I’ve been blogging a lot, and I’ve had good reason. I’m practicing structured procrastination. It’s the ninth week of a ten week quarter, so I have a few major projects to finish, including a policy paper on charter school accountability and quality.
Once I finish that, I’m on to the fun stuff: analyzing some survey data on religiosity then modeling cross-country math achievement test scores using liking-for-math and country-level cultural values as predictors.
I’m just having trouble making this charter school paper come together. I already thought about charter school accountability and didn’t come to any conclusions, at least not anything interesting enough to write about. What interesting conclusions could there be? I can only think of relatively uninteresting ones:
- Charter schools don’t operate in a free market for education, so market forces aren’t going to ensure they do a good job and aren’t going to force the worst ones out of business.

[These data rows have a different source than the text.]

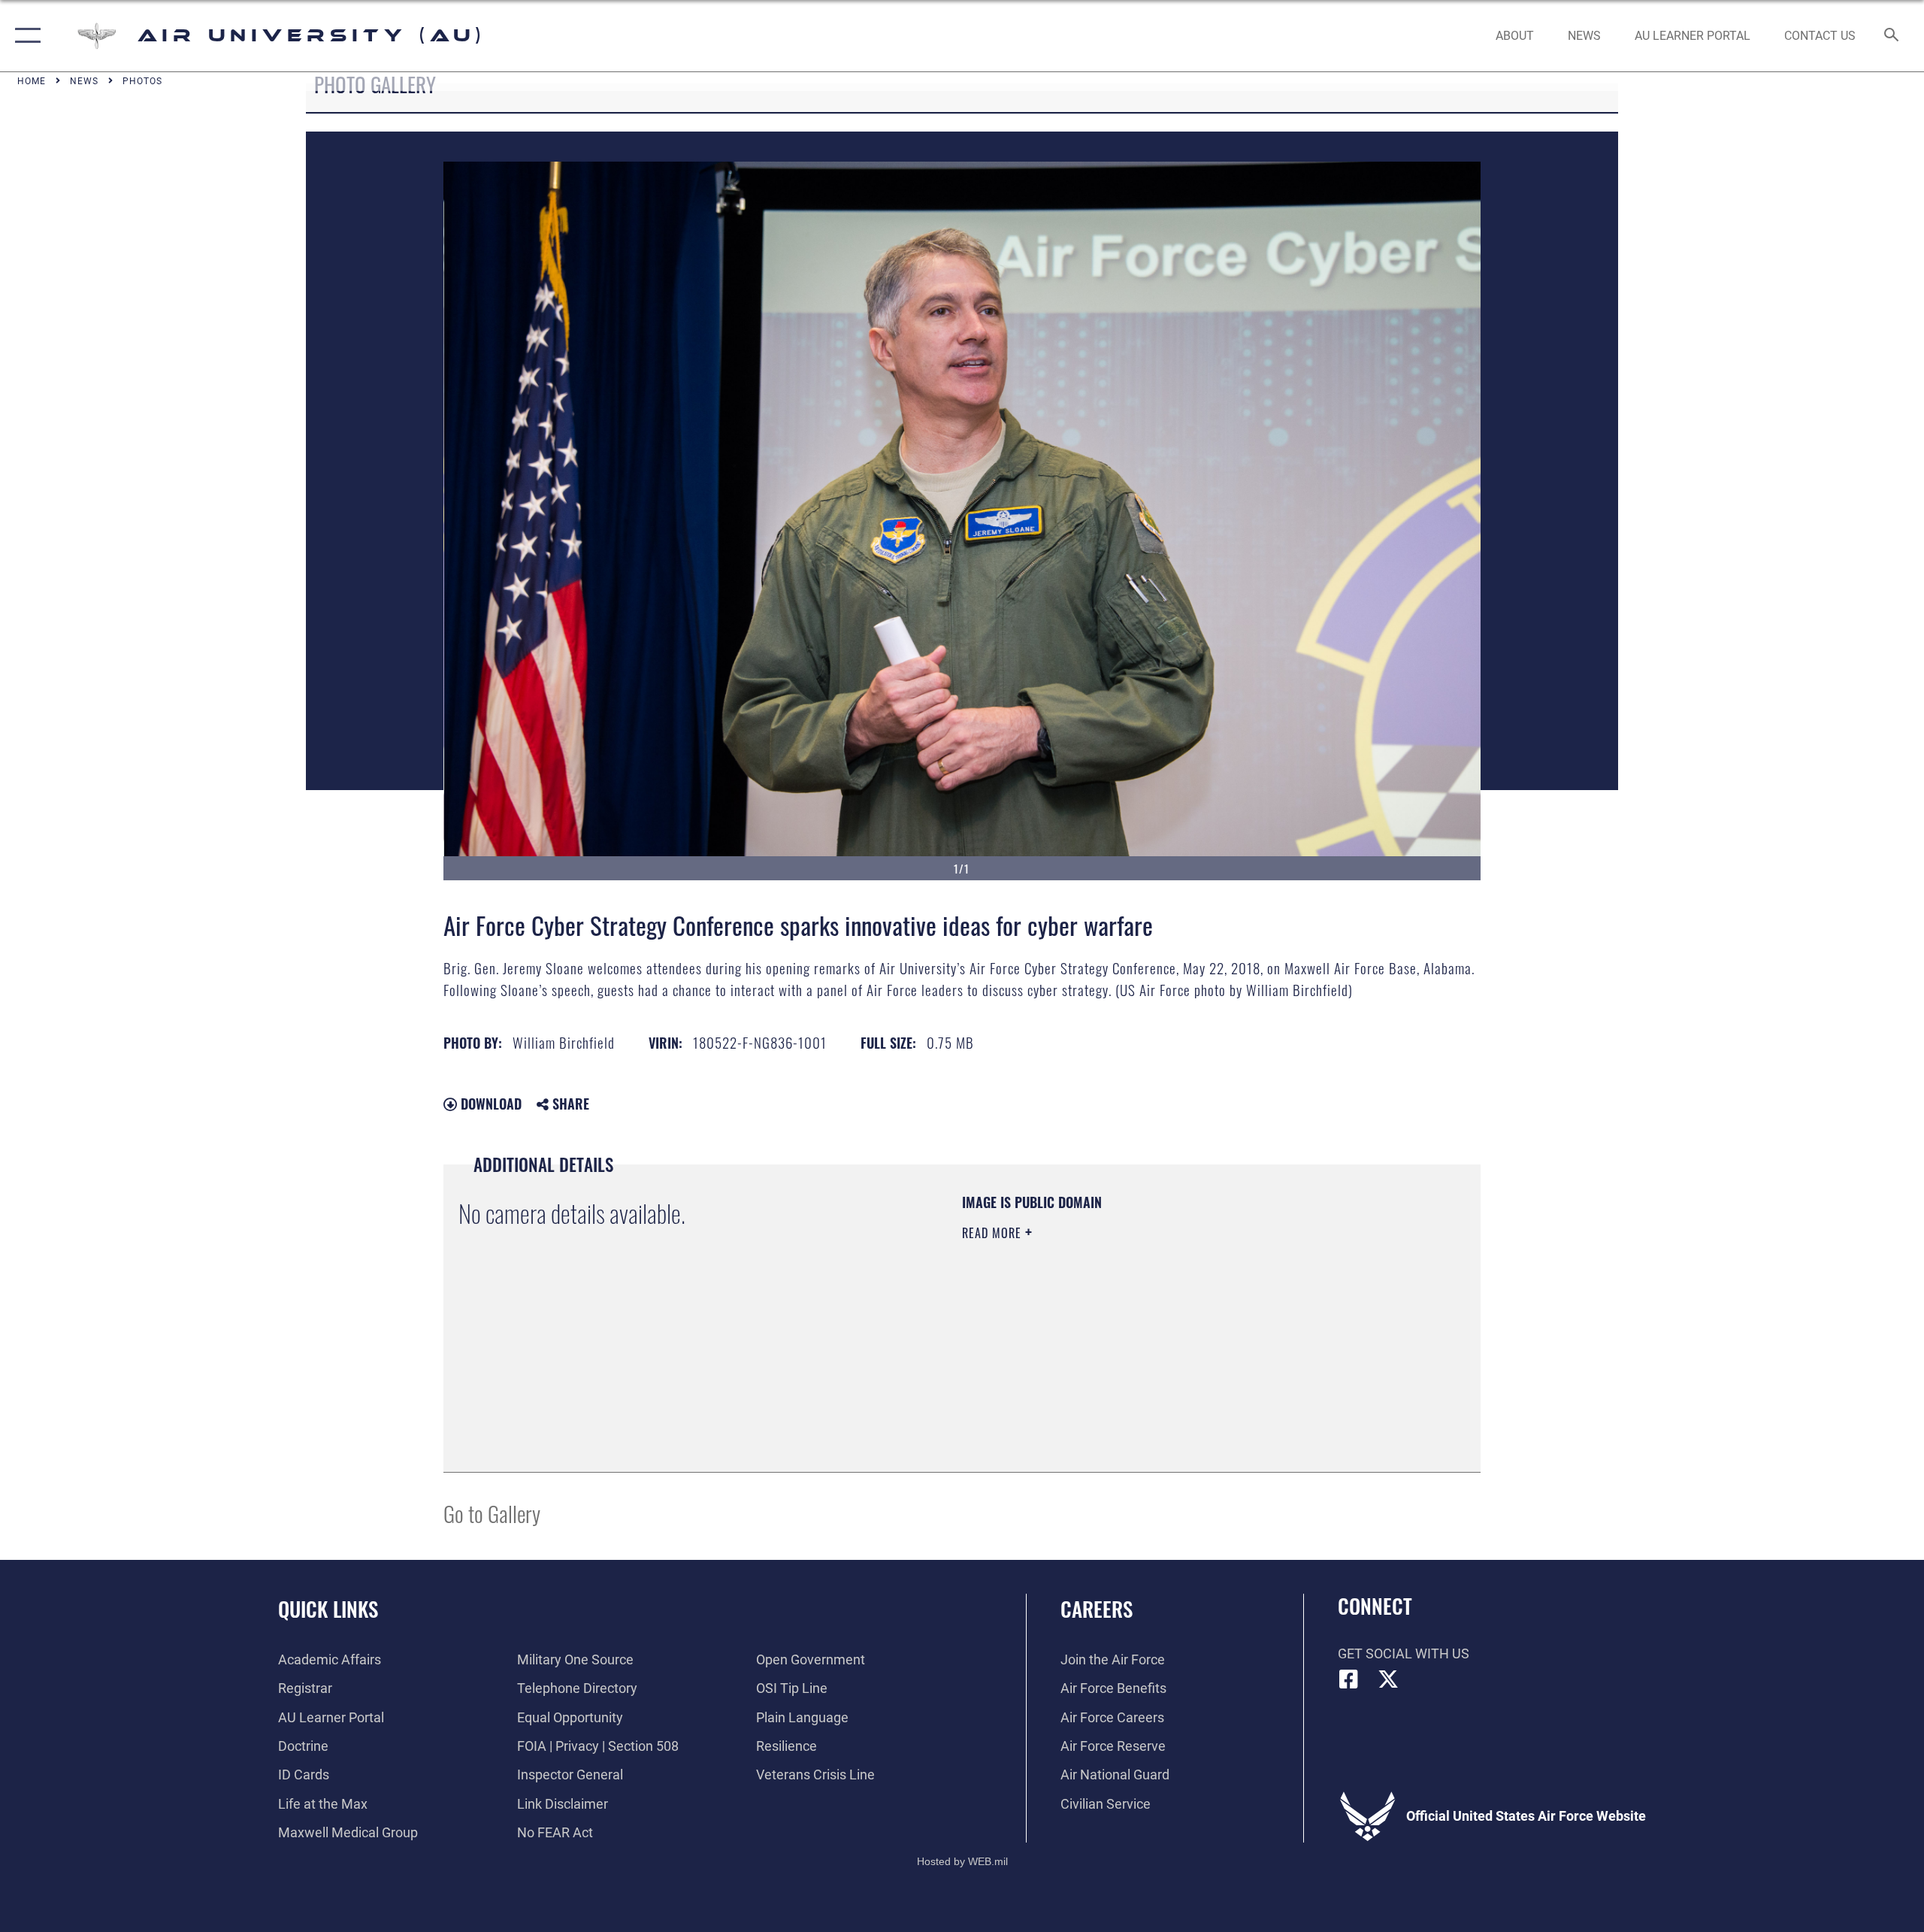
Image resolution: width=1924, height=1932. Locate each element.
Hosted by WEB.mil (962, 1861)
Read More (993, 1233)
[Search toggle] (1892, 36)
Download (489, 1103)
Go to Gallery (491, 1513)
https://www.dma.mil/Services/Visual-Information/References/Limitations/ (1138, 1328)
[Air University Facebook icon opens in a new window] (1349, 1679)
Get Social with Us (1403, 1653)
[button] (24, 35)
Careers (1096, 1609)
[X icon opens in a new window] (1388, 1679)
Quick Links (328, 1609)
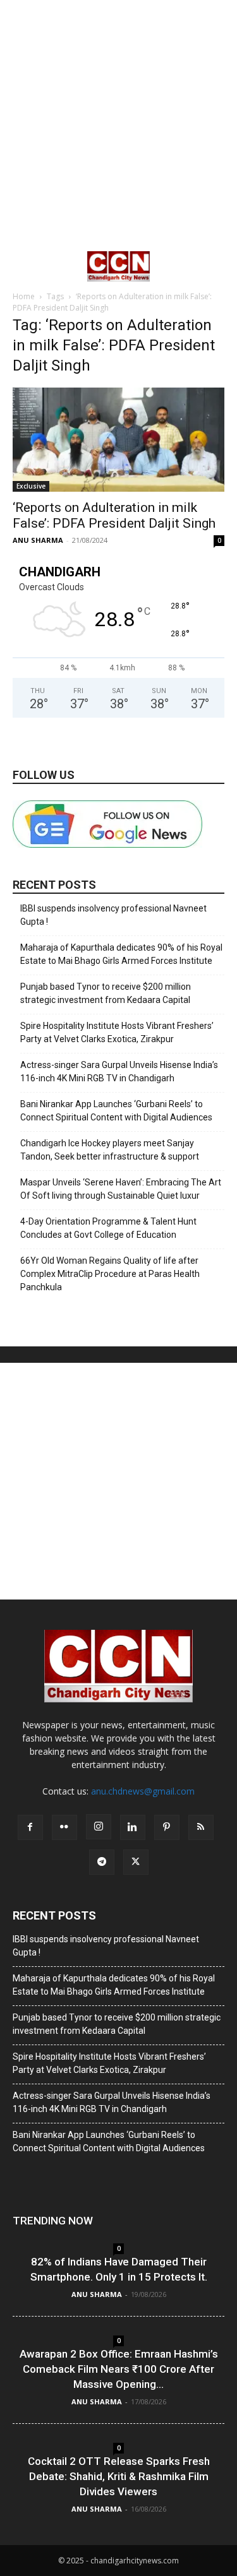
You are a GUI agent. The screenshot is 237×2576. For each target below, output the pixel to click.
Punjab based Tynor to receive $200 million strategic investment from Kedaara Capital (105, 993)
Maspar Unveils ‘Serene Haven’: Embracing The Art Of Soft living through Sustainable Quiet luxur (120, 1189)
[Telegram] (101, 1862)
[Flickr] (64, 1827)
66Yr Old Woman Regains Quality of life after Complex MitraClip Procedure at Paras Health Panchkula (110, 1273)
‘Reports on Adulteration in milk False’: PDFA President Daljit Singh (114, 515)
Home (24, 296)
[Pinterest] (166, 1827)
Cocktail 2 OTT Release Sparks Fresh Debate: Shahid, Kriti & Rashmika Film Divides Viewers (119, 2476)
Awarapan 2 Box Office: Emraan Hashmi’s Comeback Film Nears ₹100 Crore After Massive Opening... (119, 2368)
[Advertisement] (118, 124)
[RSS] (201, 1827)
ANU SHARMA (38, 540)
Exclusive (31, 486)
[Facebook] (30, 1827)
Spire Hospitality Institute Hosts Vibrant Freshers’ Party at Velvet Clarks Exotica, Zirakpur (117, 1032)
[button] (21, 266)
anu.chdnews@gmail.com (143, 1791)
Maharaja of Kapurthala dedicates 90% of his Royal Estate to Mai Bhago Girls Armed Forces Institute (121, 954)
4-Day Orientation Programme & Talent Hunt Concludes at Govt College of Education (108, 1228)
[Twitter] (136, 1862)
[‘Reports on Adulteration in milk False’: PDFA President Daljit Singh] (118, 440)
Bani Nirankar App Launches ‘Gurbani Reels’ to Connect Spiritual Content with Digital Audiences (116, 1110)
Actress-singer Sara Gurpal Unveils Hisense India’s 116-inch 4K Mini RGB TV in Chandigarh (119, 1071)
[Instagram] (98, 1826)
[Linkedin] (132, 1827)
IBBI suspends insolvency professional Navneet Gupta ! (113, 915)
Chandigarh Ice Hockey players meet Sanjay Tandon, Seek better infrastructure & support (109, 1149)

- Charter schools sometimes do better than traditional public schools but often do worse. That’s what you’d expect. If you deregulate (or partially deregulate) a sector, you’re going to allow both higher quality and lower quality entrants in.
- Colorado already has pretty good charter laws, according to these rankings.
- Charter schools probably don’t get closed readily enough because it’s too politically difficult to do so. Far more charters are opened than closed — and they can’t all be that good.
- Charter schools aren’t engines of innovation for the public school system, at least as far as classroom practice goes. They do, however, show what might be accomplished if you push control down to the school level vs. keeping it at the district level.
While procrastinating, I’ve been reading blogs and writing blog posts and trying to find some inspiration for this paper so I can get it written and move on to the fun stuff — I promised myself I can’t do the data analysis projects until I write the paper. Yesterday afternoon I finally found some inspiration, the idea of “operational publicy.” Yes, that word “publicy” is awful, but the concept is right on.
Charter schools should open up their operations and their data to public scrutiny, not just their test scores and demographics which are already released in school report cards, but everything they do. After all, they are getting public dollars for their work.
On the same topic, from the Economist special report on managing information:
Providing access to data “creates a culture of accountability”, says Vivek Kundra, the federal government’s CIO. One of the first things he did after taking office was to create an online “dashboard” detailing the government’s own $70 billion technology spending. Now that the information is freely available, Congress and the public can ask questions or offer suggestions. The model will be applied to other areas, perhaps including health-care data, says Mr Kundra—provided that looming privacy issues can be resolved.
Love the idea of a “culture of accountability,” but of course there are “looming privacy issues” in releasing school data too. Should you release teacher attendance data? You’re probably not going to point out individual teachers who miss a lot of school but what about aggregated data? What about administrator salaries compared to teacher salaries by school? Lesson plans? Results of parent satisfaction surveys? These are things the public should have access to.